Modern bears, while typically thought of as carnivores, actually have a wide variety of dietary preferences. Some eat only meat while others are omnivores, meaning that they eat both meat and vegetation. Cave bears (Ursus spelaeus), an extinct bear species from Europe, are thought to be omnivorous. However, scientists assumed this based on the diets of currently living brown and black bears. A recent study found that cave bears may have been almost purely herbivorous, meaning they do not eat meat, when compared to other animal diets from that same time period (~24,000 years ago).

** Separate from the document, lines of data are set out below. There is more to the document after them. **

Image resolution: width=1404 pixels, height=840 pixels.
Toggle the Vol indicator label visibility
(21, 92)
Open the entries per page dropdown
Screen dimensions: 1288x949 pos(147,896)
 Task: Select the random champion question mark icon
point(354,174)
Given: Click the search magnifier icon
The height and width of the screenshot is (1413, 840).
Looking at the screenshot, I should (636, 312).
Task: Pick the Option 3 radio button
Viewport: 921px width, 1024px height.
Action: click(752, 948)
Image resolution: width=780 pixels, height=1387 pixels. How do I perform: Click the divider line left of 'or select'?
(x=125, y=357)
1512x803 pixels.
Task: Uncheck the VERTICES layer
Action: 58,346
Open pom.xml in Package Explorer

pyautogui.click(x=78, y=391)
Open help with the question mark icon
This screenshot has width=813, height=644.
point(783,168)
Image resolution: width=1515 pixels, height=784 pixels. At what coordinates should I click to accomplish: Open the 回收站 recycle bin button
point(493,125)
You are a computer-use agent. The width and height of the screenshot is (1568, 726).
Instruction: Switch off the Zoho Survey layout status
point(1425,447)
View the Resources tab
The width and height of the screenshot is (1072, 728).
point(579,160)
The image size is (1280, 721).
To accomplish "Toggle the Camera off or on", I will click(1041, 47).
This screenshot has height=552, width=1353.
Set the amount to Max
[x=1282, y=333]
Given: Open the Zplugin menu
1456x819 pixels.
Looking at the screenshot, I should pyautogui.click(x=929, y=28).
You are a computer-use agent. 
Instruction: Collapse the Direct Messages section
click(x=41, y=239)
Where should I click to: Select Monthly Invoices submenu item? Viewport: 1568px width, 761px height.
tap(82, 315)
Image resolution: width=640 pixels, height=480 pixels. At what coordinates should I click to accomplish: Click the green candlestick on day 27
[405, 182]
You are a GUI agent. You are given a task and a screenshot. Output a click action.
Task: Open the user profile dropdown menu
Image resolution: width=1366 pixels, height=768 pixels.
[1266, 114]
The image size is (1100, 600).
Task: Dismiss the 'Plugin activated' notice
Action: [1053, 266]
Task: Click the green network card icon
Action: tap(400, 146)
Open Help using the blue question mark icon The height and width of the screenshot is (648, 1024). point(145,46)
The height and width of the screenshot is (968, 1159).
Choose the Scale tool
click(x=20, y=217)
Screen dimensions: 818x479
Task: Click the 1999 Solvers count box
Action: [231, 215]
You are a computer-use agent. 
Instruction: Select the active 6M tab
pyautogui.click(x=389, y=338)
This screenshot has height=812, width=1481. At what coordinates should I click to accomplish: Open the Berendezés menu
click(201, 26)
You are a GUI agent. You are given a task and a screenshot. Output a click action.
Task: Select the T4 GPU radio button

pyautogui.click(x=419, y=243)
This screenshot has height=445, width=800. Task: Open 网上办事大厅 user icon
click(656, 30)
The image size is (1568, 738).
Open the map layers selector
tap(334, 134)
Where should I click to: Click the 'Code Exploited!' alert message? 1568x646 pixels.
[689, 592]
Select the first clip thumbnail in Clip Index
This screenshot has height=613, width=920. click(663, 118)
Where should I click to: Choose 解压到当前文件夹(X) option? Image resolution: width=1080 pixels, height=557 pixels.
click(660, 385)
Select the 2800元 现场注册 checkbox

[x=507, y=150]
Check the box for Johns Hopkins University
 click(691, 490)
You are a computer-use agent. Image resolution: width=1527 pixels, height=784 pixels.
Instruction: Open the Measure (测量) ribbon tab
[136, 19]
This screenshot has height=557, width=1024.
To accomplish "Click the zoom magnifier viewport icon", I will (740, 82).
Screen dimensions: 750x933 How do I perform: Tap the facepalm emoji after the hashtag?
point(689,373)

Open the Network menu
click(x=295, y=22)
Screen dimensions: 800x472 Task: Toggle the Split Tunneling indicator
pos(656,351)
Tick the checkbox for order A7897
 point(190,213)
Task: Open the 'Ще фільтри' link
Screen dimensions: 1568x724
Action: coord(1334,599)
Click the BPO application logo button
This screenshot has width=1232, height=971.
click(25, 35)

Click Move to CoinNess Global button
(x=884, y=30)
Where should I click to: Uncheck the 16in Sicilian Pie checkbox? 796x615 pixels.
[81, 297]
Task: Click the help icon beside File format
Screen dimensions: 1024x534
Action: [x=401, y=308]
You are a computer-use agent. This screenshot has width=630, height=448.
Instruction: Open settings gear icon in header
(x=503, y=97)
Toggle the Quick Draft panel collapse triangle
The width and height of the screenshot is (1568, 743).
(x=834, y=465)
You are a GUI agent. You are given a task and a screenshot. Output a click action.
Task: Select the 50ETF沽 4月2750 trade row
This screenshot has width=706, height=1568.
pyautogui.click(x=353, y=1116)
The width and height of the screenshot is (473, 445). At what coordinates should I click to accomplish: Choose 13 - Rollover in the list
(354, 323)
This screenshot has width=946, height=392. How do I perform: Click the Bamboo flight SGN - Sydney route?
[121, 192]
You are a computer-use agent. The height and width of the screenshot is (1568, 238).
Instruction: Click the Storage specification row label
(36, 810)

The method used in the paper measured the amount and spread of nitrogen-15 and carbon-13 isotopes found in 323 cave bear fossils to those of other European mammals from the same timespan. Food and water contains different levels of nitrogen-15 and carbon-13 and, when consumed, these isotopes are stored in bodily tissues such as bone and collagen. So, even though there are no living cave bears, their bones can tell us a lot. Both nitrogen-15 and carbon-13 are stable, meaning that they do not change over large amounts of time, and reliably represent the isotopes found in the food sources of the animals from which they were collected. For instance, primarily plant-eating animals (e.g. deer) will have different ratios of nitrogen-15 and carbon-13 in their bones than animals that eat meat (e.g. lions).
To understand if two things are related, scientists visualize the data using a “scatter plot.” Each point on a scatter plot represents a coordinate made up of a pair of numbers, like on a map. One number in the pair comes from one dataset and one number in the pair comes from the other dataset. If there is a pattern in how the points fall on the map, we may be able to assume they are related. If the points are randomly scattered around, then there may not be a relationship. By plotting the nitrogen-15 levels against carbon-13 levels for each animal to see where the points fall, scientists can estimate how similar any two diets are. The way scientists know this measurement is useful is because previous research showed that nitrogen-15 found in bones is directly related to the type of food eaten by an animal
Surprisingly, cave bear diets did not appear similar to those of known carnivores (e.g. cave hyenas and wolves). They were much closer to herbivores (e.g. deer and horses). Each group of animals on the scatter plot represented a particular environment or dietary preference. The nitrogen-15 levels in the bones of cave bears were more similar to currently living herbivores, so perhaps these bears didn’t eat as much meat as we thought. Prior to this publication, tooth and jaw anatomy were the main source of evidence for the diet of extinct animals. A similar method was tried in 2008 and it gave the first evidence that cave bears might have preferred plants over meat; the most recent article gave further support for herbivorous bears.
The authors suspect that the diet of cave bears may have been a factor that lead to their extinction, as they were unable to adapt their diet to a changing climate. An omnivorous diet is more resistant to environmental changes as it does not focus on one form of nutrition. This means that once the plant life that composed most of the cave bear’s diet began to die out, they had fewer options for food. The climate during the Late Pleistocene (126,000 – 12,000 years ago) was volatile, and the cave bear population declined during the last ice age. This study offers one more explanation for why cave bears went extinct, like the mammoths, giant ground sloths, and other large animals of the time.